> **QUESTIONS À TRAITER**
a: Recopiez le passage de l'article sur les fermetures d'urgences compris entre « Ce décalage entre » et « renchérit-il auprès de CheckNews. », bornes incluses.
b: Pour chacune des affirmations suivantes, indiquez par oui ou par non si elle concorde avec l'article sur les fermetures d'urgences, en citant les mots décisifs de l'article. (i) D'après SUdf, 42 établissements ont dû fermer totalement leur service d'urgences la nuit en juillet 2022. (ii) Christophe Prudhomme est médecin urgentiste à Paris. (iii) Marc Noizet affirme que certains services d'urgences ont fermé définitivement.
c: Écrivez la suite de l'article sur les fermetures des services d'urgences, après sa dernière phrase.

> **TEXTE**
Or, le même jour, Samu-Urgences de France (SUdf) rapportait, dans une enquête sur la situation des services d’urgences en juillet 2022, que «42 établissements ont été contraints de réaliser une fermeture totale de nuit de leur SU [service d’urgences, ndlr] pour un nombre cumulé de 546 nuits en juillet. De jour ce sont 23 établissements qui ont réalisé une fermeture totale pour un nombre cumulé de 208 jours». Des fermetures qui découlent, selon SUdf, directement des conclusions de la mission flash sur les urgences commandée par le gouvernement. Parmi les recommandations pour cet été 2022, figurait la proposition suivante : «Autoriser la suspension d’activité partielle» dans les services d’urgences, «dans une logique territoriale».

Pour rappel, cette mission, dont les résultats ont été rendus en juin, avait justement été pilotée par un certain… François Braun, lorsqu’il présidait encore SUdf.

«Flagrant délit de mensonge»

Ce décalage entre les propos du ministre et les observations des professionnels a fait bondir Christophe Prudhomme, médecin urgentiste en Seine-Saint-Denis et conseiller régional apparenté La France insoumise. «Le ministre de la Santé pris en flagrant délit de mensonge», a-t-il écrit sur Twitter. «Il ment face à des éléments qui sont fournis par l’organisation qu’il présidait il y a encore quelques semaines», renchérit-il auprès de CheckNews.

Marc Noizet, qui a pris la suite de François Braun à la tête de Samu-Urgences de France, évoque lui aussi une «contradiction évidente» avec le discours ministériel sur l’absence de «fermetures d’urgences». Qu’il explique toutefois par une «question de sémantique» : le terme «fermeture» est généralement utilisé dans les cas de fermetures définitives (comme celles de maternités par exemple), alors qu’il s’agit ici de fermetures temporaires. «Aucun service d’urgence n’est fermé à titre définitif», confirme le président de SUdf.

> **DONNÉES BRUTES**
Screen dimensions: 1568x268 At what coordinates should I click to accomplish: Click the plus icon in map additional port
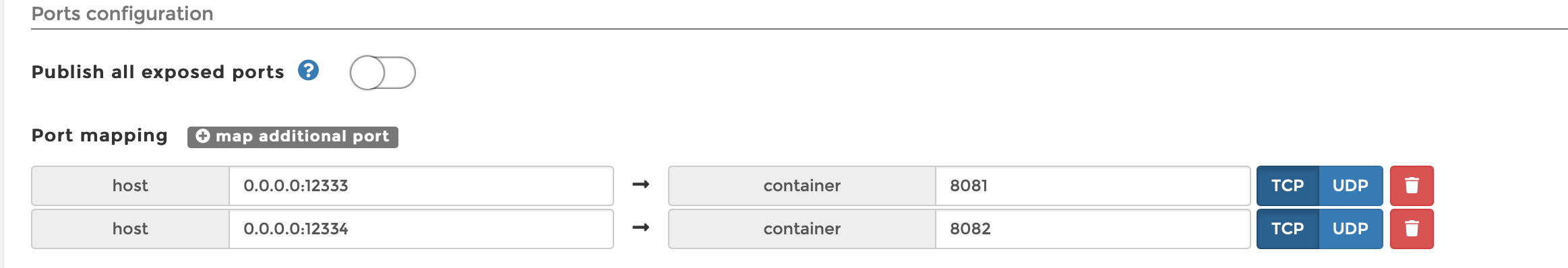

> **RÉPONSES FOURNIES**
a:
Ce décalage entre les propos du ministre et les observations des professionnels a fait bondir Christophe Prudhomme, médecin urgentiste en Seine-Saint-Denis et conseiller régional apparenté La France insoumise. «Le ministre de la Santé pris en flagrant délit de mensonge», a-t-il écrit sur Twitter. «Il ment face à des éléments qui sont fournis par l’organisation qu’il présidait il y a encore quelques semaines», renchérit-il auprès de CheckNews.

b:
(i) Oui : « 42 établissements ont été contraints de réaliser une fermeture totale de nuit de leur SU ».
(ii) Non : « médecin urgentiste en Seine-Saint-Denis ».
(iii) Non : « Aucun service d’urgence n’est fermé à titre définitif ».

c:
«François Braun est dans son rôle de ministre de la Santé, il se doit de rassurer une population française inquiète», poursuit Marc Noizet. «Tandis que nous [à SUdf], on a un rôle de terrain qui est de dire quelle est la réalité de la situation.»

Sur le fond, Christophe Prudhomme regrette des «fermetures non régulées, qui mettent les Français en danger»«Il suffit de lire la presse régionale, il n’y a pas un jour sans qu’un service d’urgences ferme ses portes en France», déplore le président de l’Association des médecins urgentistes de France.

De son côté, Marc Noizet nuance : «Un certain nombre de services d’urgences ont fermé complètement leur accès, donc n’accueillent personne. Mais pour autant, les patients ne sont pas laissés seuls face à leurs difficultés. Chaque fois qu’une fermeture a eu lieu, les établissements [de santé] ont fait de l’information pour indiquer au patient vers qui se tourner.» En outre, «s’il y a une urgence vitale»les services hospitaliers «savent gérer : soit le Smur [pour structure mobile d’urgence et de réanimation] prend en charge, soit un service de l’hôpital prodigue les premiers soins en attendant le Smur», pointe le chef du Samu-Smur du Haut-Rhin.

Toujours «pour des raisons de ressources humaines»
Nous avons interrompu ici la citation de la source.